When You Eat Peas, This Is What Happens To Your Body
Peas are a staple in many American households because they're tasty, affordable, and come in fresh, frozen, and canned varieties. Although these green orbs are technically legumes and not vegetables, they are packed with health benefits. According to Healthline, peas contain "just about every vitamin and mineral you need" including vitamins A, K, and C, thiamine, folate, manganese, iron, and phosphorus.
Peas are significantly high in protein as well. Many plant-based protein powders and drinks are made from pea protein. A single cup of peas contains eight grams of protein. Protein is necessary for many bodily functions and it helps to keep us full after eating. This can prevent overeating, which may lead to weight gain. Whether you're following a plant-based diet or not, peas are a great protein source to add to your diet. These legumes also contain many polyphenol antioxidants, which prevent cell damage caused by aging and environmental factors.
Other nutritional benefits of peas
Peas are also an excellent source of fiber. According to Eat This, Not That!, eating peas may improve your digestion. "One cup of peas contains 7 grams of fiber, which is 23% of the recommended 30 grams to have daily," said registered dietitian Abby Cannon, JD, RD, CDN. "[Fiber] helps us feel full, improves digestion and elimination, and soluble fiber even helps lower LDL cholesterol." Along with regulating digestion, peas can improve your blood sugar.

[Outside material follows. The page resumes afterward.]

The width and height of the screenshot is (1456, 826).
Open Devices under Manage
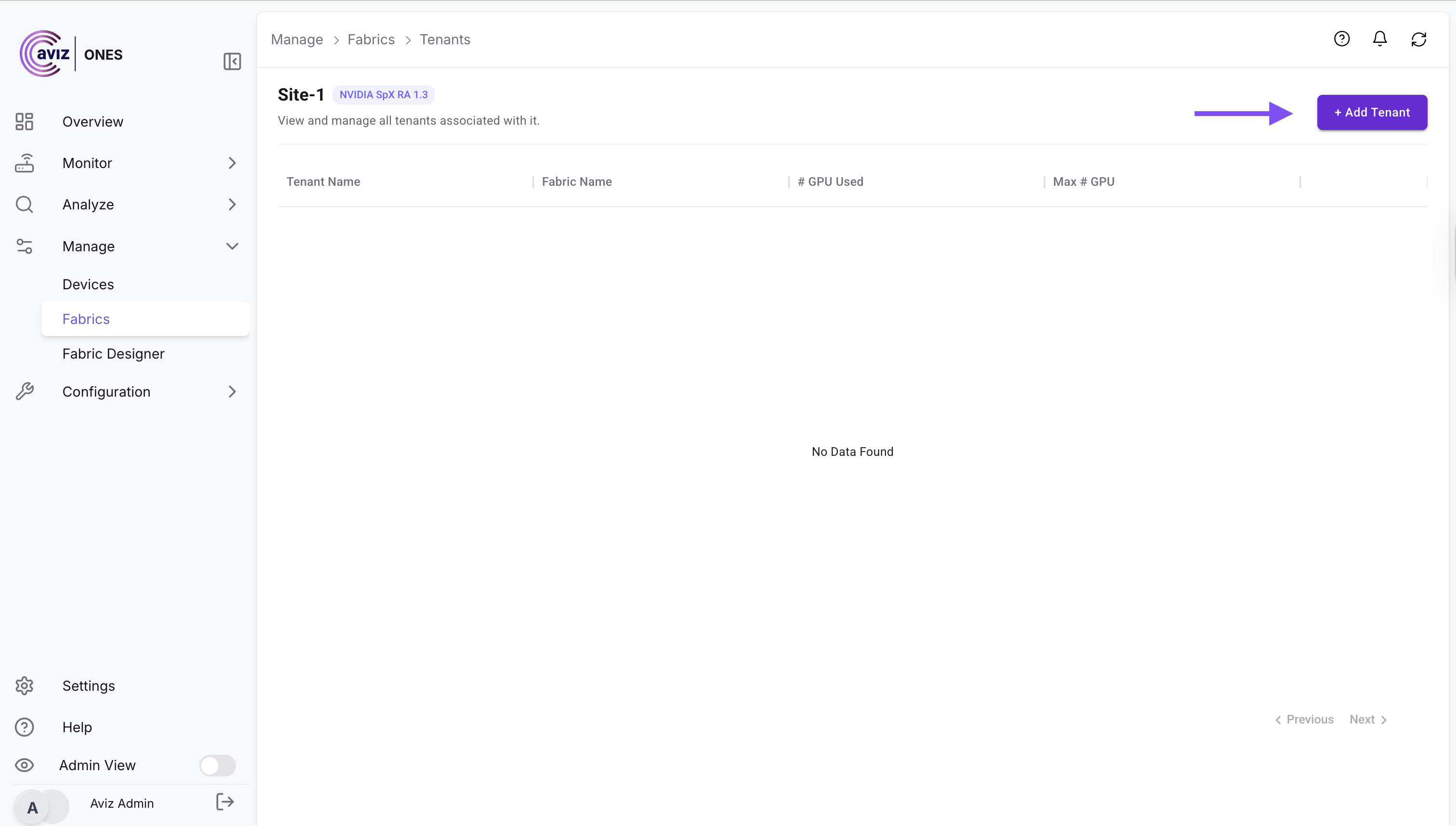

Peas can be eaten in a variety of ways and are easy to incorporate into your diet. Frozen peas can be added to soups, sauces, and pasta dishes for additional texture and nutrients (via Kitchn). They cook very quickly and don't need any special preparation methods. Peas can be eaten on their own with a little butter or salt for flavor. They can also be mashed and stirred into guacamole, chicken salad, or other spreads for an added boost of protein and fiber.